[REQUIRED ACTION]
According to the article on the UK's clean vehicle plan, to what year does the Committee on Climate Change report say the ban on sales of new internal combustion vehicles must be moved?

[PASSAGE PROVIDED]
#####
UK may need to accelerate its plan for clean vehicles

UK may need to accelerate its plan for clean vehicles

January 22, 2018 0 By John Max

Report suggests that UK may miss its environmental goals by 2040

The United Kingdom may have to accelerate plans to ban internal combustion vehicles in order to meet its environmental goals, according to a new report from the Committee on Climate Change (CCC). The report suggests that the government’s Clean Growth Strategy may not be enough to ensure success in reducing emissions. The government’s current plan is to place a ban on the sale of all new internal combustion vehicles in 2040. The report claims that this plan must be accelerate to 2035 in order for the government to comply with legally binding emissions targets.

Report encourages acceleration of ban on internal combustion engines

The report suggests that the government should ensure that clean vehicles, such as those powered by batteries or fuel cells, find success. These vehicles produce no harmful emissions and are likely to replace more conventional types of cars in the near future. Most of the world’s leading automakers are developing clean vehicles with the hopes of complying with emissions regulations in prominent markets. By ensuring that clean vehicles have the support they need, the UK could establish itself as a leading clean transportation market.

Government continues to determine ways to make clean vehicles successful

The government’s plan to ban conventional vehicles by 2040 is not yet set in stone. Government officials are currently debating whether or not internal combustion engines should be banned outright or if they should be allowed as part of hybrid systems. The UK is committed to clean transportation, showing support for the adoption of various types of clean vehicles. Despite this, however, the country is struggling to reach its environmental goals.
#####
[RECORD SET]
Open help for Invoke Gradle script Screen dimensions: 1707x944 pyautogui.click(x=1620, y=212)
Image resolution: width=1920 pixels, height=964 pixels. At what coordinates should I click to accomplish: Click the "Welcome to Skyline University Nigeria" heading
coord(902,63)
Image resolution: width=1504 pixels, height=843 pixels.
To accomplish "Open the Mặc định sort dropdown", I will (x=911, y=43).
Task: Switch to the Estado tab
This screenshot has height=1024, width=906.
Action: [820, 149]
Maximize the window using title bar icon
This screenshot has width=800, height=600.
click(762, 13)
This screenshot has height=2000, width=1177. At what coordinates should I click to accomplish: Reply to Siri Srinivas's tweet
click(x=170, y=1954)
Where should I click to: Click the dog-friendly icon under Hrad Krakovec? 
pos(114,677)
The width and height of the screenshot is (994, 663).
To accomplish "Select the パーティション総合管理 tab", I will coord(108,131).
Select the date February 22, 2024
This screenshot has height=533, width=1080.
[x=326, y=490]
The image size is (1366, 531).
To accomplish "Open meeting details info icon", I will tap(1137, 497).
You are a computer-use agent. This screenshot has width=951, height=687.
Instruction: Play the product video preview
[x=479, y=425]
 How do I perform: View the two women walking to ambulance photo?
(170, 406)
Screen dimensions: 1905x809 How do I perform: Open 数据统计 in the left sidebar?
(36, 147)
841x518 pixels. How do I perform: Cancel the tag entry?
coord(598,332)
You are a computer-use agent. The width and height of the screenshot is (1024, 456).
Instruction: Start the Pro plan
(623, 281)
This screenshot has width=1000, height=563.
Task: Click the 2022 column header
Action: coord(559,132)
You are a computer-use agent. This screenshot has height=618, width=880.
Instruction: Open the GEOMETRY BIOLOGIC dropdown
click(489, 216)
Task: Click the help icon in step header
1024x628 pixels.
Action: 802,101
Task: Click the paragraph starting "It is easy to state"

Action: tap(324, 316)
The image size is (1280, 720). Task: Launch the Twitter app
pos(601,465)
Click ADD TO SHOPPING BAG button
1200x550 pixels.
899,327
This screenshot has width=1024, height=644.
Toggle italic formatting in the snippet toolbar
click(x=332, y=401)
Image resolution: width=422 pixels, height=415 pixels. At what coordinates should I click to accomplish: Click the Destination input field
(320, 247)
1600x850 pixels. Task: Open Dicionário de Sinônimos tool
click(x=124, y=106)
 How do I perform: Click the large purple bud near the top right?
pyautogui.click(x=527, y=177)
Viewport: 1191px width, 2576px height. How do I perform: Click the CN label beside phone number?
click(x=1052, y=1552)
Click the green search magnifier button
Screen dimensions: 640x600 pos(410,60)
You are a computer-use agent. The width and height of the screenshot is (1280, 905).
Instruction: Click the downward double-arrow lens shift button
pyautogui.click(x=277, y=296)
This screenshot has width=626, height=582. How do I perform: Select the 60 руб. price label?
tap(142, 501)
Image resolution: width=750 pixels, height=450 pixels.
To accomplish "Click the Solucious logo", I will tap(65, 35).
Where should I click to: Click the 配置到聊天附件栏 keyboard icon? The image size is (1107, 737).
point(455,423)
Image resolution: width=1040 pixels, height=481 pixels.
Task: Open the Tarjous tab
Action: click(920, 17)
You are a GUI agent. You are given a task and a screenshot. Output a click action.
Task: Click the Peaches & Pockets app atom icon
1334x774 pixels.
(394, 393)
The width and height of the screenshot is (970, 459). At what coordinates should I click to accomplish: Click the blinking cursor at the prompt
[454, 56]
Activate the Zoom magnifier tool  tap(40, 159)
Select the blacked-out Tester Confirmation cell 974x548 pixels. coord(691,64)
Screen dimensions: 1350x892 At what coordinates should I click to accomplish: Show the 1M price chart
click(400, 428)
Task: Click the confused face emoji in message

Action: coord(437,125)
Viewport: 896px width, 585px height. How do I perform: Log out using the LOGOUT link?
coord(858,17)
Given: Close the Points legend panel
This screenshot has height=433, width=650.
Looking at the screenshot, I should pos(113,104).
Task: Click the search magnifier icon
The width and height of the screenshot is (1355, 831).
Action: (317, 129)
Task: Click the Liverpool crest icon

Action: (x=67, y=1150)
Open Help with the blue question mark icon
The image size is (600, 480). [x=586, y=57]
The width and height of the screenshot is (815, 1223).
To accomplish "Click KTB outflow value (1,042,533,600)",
#####
[TASK RESULT]
2035